Adding some of the explanations in the JDC comments.
Q. Could you change the implementation to use data structures of a fixed size, pre-allocated so that errors just send you back to a known state?
A. Regarding the comment about using pre-allocated fixed size data structures to avoid the problem of the JVM not being able to get additional memory during a garbage collection, the garbage collector does use pre-allocated data structures. However, there are data structures that may need space that is proportional to the amount of live data in the heap. It is very unusual that this actually occurs so space is not pre-allocated for this contingency (because such pre-allocated space would not be available to the application). Rather a fixed amount of space is pre-allocated and more is requested only in the rare situations where it is actually needed.

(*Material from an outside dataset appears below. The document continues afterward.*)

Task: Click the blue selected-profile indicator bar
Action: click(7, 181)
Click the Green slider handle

Also there are a few situations where the JVM has requested that the operating system reserve space for the JVM and when the space is actually needed, it is not available.
Q. How about simply releasing the jvm memory consumed and returning to a fresh state so it can continue servicing new calls and throw a error for existing processes that were consuming memory.

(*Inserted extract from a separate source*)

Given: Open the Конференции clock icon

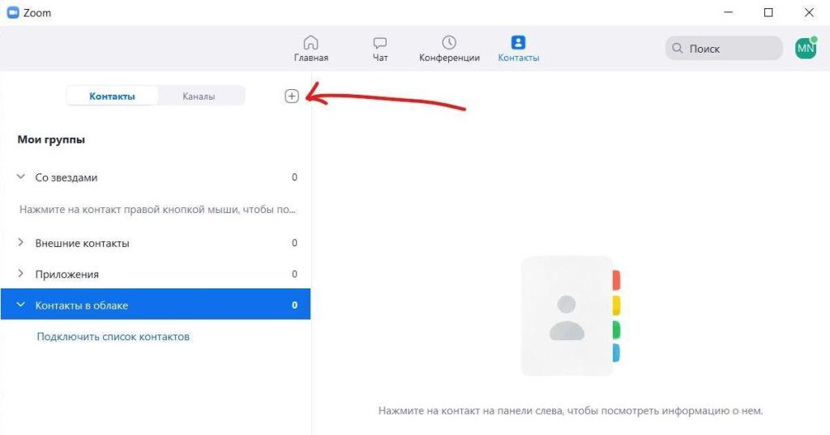Looking at the screenshot, I should [449, 43].
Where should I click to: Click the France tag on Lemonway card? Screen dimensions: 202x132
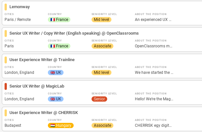click(x=59, y=20)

A. Regarding the comment from the respondent, if I understand correctly, you are asking if an out-of-memory can be sent only to the thread that is consuming memory and resulted in the JVM calling vm_exit_out_of_memory(). As relates to 4697804 the JVM is trying to get memory so that it can complete a garbage collection. As such there is no free space in the Java heap so that any request for the allocation of an object from any thread would fail. The JVM could release all its ancillary data structures but that doesn't change the fact that the Java heap needs to be collected.

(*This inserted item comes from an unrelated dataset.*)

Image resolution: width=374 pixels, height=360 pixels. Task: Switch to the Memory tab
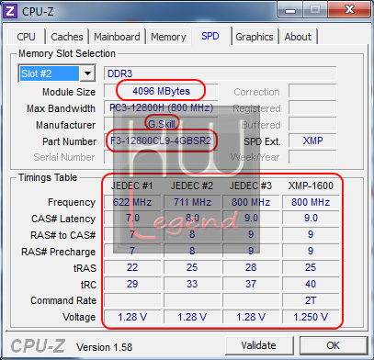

Sometimes when the VM is in a low-resource situation, it currently
cannot throw an OutOfMemory error because the heap is corrupt -- no
further Java code can run. This often happens when we're trying to
expand the heap and cannot successfully malloc space for the supplemental
data structures that we need.
When this happens, the VM prints OutOfMemory and exits (cleanly, rather
than with a fault).
(see bug 4317486 [sol/c1/b04] assert generation.cpp 469 during scavenge.)
We should try to ensure we can never get into such a state by atomically
allocating all data that we require, so we can roll-back to a consistant
I haven't yet found where exactly we're calling vm_exit_out_of_memory
for this test case (and it might change from machine to machine, depending
on how many resources we have)... but doing so might give us a good place
to start cleaning this up.
Please note that in typical use, users are not trying to provoke
OutOfMemory exceptions. If they hit this condition, they'd see an indication
of what went wrong, e.g.
Exception java.lang.OutOfMemoryError: requested 1048592 bytes
and the VM will exit. This at least indicates a possible solution (bumping
-Xmx and perhaps -Xms).
This doesn't help deployed Java applications, though, that might catch the
OutOfMemory error and more robustly handle the situation, so anything changes
we can make to allow the error to be thrown would be useful.
The customer test case from the JDC comments shows one of the scenarios
where we can exit the VM: when we're attempting to resize the heap after
a GC and cannot get enough resources to do so. Growing the heap is
actually implemented as a multi-step process, as we also grow supporting
data structures for the heap.
Ideally, if one of these steps fail we should roll back to a known good
heap state. I'm looking into how to do that for the mantis time frame.
Note there are other failure modes which also need to be looked at.
Committing to fix the most common causes of this problem for Mantis, 1.4.2.
Further work showed us that while fixing the common cause of this, we
just moved the problem: typically we'd still get unrecoverable errors
and there was simply nothing Java code could do to attempt to clean up.
This is a very difficult problem to solve. We are working on some possible
solutions, but our best suggestion for users running into this problem is
to avoid the problem by increasing swap space on their machines so they
have enough to cover the Java application's needs plus all other applications
running on the machine at the same time.